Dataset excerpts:
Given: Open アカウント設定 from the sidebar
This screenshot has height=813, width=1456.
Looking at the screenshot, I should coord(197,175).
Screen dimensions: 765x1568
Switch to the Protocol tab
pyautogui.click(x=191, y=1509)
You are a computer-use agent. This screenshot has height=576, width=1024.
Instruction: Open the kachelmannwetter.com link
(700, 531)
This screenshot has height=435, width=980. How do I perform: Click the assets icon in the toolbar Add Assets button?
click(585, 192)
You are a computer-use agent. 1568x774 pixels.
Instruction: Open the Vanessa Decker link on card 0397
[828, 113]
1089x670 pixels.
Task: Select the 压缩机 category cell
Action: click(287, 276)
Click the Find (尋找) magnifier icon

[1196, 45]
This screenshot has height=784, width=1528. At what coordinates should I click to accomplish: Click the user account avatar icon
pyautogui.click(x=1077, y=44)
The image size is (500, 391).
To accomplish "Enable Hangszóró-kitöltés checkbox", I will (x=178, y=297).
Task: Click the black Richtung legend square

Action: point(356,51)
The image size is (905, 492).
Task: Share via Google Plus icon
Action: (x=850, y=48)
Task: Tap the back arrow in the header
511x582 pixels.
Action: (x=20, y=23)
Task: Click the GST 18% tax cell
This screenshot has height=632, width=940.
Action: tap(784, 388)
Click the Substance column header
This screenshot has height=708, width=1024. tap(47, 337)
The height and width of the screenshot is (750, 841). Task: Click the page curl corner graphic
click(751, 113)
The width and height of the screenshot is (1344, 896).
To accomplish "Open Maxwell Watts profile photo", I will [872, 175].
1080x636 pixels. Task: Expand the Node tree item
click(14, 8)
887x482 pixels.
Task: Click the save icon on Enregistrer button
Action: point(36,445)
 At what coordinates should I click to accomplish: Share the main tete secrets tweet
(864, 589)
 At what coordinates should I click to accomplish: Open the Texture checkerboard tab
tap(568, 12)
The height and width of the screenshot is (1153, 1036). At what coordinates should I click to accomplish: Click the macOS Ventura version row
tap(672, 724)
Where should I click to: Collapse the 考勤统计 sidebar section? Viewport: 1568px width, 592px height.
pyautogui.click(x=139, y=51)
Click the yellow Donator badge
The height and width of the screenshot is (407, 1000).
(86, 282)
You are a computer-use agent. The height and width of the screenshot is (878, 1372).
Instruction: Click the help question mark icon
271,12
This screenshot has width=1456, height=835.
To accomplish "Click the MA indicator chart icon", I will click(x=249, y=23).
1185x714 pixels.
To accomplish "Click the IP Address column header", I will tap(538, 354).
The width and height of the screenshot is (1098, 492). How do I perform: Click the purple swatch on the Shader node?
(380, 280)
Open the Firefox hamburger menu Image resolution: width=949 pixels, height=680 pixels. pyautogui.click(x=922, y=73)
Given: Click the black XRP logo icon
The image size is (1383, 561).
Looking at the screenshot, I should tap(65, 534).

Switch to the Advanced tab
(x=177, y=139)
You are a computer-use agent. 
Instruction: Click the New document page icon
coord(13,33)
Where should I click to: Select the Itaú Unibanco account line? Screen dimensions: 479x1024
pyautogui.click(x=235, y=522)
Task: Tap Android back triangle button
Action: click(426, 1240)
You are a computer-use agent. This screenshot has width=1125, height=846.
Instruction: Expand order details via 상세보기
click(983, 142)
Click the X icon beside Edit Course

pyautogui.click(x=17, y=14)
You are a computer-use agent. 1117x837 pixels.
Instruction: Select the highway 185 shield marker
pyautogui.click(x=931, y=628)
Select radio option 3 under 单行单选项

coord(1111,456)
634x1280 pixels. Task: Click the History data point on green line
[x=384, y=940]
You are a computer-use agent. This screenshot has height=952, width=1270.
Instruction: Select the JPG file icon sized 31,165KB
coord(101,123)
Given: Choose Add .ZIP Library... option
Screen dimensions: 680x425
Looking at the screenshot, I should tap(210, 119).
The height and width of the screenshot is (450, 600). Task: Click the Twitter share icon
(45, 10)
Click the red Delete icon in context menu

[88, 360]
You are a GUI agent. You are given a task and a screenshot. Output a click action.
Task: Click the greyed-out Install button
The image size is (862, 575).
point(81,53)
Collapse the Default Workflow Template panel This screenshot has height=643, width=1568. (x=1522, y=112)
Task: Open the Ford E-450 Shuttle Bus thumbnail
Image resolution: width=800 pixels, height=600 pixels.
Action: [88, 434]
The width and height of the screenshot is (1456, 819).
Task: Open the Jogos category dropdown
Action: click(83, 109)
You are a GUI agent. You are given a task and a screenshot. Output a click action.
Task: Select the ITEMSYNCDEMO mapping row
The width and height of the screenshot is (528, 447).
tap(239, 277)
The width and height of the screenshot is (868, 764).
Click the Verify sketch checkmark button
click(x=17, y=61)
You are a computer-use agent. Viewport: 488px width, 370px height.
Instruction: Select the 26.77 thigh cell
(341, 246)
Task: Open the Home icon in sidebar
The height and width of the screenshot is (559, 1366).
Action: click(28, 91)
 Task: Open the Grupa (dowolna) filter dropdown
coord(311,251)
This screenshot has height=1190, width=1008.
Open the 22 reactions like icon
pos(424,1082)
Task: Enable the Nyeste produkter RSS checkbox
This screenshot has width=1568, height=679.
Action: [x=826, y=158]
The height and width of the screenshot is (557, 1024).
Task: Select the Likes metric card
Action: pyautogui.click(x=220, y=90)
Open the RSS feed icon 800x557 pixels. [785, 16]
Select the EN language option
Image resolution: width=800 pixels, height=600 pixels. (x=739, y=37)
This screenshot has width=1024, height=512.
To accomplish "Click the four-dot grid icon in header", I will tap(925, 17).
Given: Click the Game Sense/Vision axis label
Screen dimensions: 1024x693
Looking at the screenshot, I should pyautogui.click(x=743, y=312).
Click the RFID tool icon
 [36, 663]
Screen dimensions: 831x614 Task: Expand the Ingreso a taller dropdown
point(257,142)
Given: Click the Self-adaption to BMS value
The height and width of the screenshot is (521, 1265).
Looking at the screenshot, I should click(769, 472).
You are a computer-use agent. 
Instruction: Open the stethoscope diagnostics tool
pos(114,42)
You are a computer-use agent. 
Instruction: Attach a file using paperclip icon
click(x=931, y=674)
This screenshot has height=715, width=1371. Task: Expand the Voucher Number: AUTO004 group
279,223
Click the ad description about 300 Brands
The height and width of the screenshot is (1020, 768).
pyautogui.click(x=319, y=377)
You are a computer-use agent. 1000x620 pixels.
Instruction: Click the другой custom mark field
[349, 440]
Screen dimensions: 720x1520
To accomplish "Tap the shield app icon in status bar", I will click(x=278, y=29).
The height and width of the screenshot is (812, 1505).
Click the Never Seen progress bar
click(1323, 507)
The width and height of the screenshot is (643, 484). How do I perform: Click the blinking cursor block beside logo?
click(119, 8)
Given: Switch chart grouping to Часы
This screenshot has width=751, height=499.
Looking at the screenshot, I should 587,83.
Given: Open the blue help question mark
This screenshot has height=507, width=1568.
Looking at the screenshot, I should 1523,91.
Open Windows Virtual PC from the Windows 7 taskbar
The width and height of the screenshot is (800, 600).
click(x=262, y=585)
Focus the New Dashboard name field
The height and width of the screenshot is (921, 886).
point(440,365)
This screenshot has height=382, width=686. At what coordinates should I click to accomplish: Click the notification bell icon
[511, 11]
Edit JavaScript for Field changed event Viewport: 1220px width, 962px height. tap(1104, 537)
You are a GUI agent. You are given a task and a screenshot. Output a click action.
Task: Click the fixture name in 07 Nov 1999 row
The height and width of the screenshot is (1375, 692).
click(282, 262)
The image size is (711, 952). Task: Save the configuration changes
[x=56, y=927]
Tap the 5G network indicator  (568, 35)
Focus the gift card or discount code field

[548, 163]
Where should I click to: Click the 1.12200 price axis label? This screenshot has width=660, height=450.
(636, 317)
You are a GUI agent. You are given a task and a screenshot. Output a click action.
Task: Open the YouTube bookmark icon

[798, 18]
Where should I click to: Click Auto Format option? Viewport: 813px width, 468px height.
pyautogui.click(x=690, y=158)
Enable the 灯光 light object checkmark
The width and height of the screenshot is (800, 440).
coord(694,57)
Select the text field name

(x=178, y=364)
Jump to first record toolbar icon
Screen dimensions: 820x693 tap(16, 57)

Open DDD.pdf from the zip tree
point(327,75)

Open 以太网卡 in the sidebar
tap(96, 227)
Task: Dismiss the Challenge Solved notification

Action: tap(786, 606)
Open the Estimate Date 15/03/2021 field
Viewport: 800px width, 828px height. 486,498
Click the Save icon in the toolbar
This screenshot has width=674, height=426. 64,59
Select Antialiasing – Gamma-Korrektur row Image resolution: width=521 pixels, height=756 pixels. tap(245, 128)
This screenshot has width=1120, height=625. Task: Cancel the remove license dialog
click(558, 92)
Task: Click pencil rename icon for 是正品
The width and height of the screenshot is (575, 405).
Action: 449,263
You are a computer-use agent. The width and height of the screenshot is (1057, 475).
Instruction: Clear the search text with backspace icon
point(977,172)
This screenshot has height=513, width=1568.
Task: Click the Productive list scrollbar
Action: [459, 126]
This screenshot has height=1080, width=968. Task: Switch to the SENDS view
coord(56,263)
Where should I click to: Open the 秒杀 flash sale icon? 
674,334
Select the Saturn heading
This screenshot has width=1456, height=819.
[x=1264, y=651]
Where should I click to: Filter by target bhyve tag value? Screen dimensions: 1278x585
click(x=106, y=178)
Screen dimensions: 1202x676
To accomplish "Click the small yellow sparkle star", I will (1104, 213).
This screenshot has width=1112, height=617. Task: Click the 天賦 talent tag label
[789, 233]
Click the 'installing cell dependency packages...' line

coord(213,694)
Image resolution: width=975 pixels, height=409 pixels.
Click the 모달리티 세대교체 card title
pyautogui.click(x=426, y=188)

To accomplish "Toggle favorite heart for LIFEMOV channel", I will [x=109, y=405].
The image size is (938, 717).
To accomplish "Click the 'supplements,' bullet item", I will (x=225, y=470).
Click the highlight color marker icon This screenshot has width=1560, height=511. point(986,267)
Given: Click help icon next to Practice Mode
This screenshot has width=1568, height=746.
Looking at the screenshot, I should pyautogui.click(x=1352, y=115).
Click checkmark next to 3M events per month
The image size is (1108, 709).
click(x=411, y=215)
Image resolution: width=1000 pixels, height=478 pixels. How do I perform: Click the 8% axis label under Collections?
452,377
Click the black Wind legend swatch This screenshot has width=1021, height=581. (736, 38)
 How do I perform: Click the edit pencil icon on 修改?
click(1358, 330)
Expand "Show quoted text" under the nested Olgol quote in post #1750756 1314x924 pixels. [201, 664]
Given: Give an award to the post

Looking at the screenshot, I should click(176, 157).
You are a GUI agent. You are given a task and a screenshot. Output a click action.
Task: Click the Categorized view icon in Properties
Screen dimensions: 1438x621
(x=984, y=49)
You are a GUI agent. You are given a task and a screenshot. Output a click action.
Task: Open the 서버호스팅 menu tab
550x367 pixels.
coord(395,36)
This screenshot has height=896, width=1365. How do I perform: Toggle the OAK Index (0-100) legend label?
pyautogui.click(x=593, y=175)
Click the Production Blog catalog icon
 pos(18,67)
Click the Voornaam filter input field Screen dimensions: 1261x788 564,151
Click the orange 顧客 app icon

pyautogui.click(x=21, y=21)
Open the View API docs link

WHAT THIS TASK INVOLVES: Go through the records. Copy each line where "Enable" appears.

OUTPUT BELOW:
To accomplish "Enable Hangszóró-kitöltés checkbox", I will (x=178, y=297).
Task: Enable the Nyeste produkter RSS checkbox
Enable the 灯光 light object checkmark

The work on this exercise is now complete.